I’ll “only” be about $12,000 in debt by the time I graduate Hamilton College, and I’m constantly shocked by how lucky that makes me.
Student loan debt is utterly mind-boggling and on the rise.
I cannot comprehend what $12,000 of debt will mean for my future, and the average loan debt of 20,000 is simply obscene, no more, no less.
The rising cost of education is tied largely to our floundering economy, namely due to the speculative investing that led to the housing market collapse of 2008.
The large banks got away with daylight robbery, received bonuses, and CEOs went completely unpunished.
Now, student loan interest rates are nine times that of the interest rate banks pay on their debt.
And things could get a lot worse come July 1, when many student loan interest rates will jump to 6.8 percent.
Capitalism favors profit, not people, and this nation’s students have always been a mainstay of the chopping-block.
I just want, for one second, to pretend our government and their banker-overlords are correct in acting as if capitalism helps us by promoting competition and profit over people and decency and kindness and what-have-you.

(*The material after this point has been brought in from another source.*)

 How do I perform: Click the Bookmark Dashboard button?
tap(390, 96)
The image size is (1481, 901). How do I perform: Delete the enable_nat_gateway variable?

If this were the case, you could only commodify and objectify the economic productivity of a college student and still come up with an irrefutable argument for lowering student loan interest rates and reforming how we deal with student debt and financing education.
College students want an education and don’t deserve any debt at all to obtain one, but society has conditioned me to believe that this wish would be idealistic and unrealistic.
So fine, all we ask is what capitalism is supposedly the best at providing: a fair shot.
Twenty thousand dollars of debt is not fair.
Higher interest rates than literally economy-destroying banks is not fair.
Ask last year’s editor-in-chief of this publication about fair.
Anaika Miller has been attempting to transfer from UCLA, a school at which she was not obtaining the education, environment, or opportunities she was told to expect.
The thrill of acceptance to Wesleyan University was almost immediately marred by a financial impossibility beyond her control.
She was prepared for a harsh financial reality, as many college students are forced to face.
To attend a university well-regarded in matters of financial aid, Miller must shoulder a personal student loan debt of $20,000, on top of federal loans.
Her first year of attendance.
In response, she’s pleading for a fair chance at an education that we’ve all been told “hard work and perseverance” ensures us.
I also beg of you to, if nothing else, simply share her story and attempt to obtain that fair chance with others.
If hard work and perseverance do not prove enough for the brightest of our college students, than I only hope we realize where the blame truly lays for the utter collapse of a fair shot at an education.
If nothing else, student debt has given us another great reason to hate capitalism.
It’s getting closer than ever to robbing our youth at the shot of merely assimilating into the system, let alone having the chance the fix it.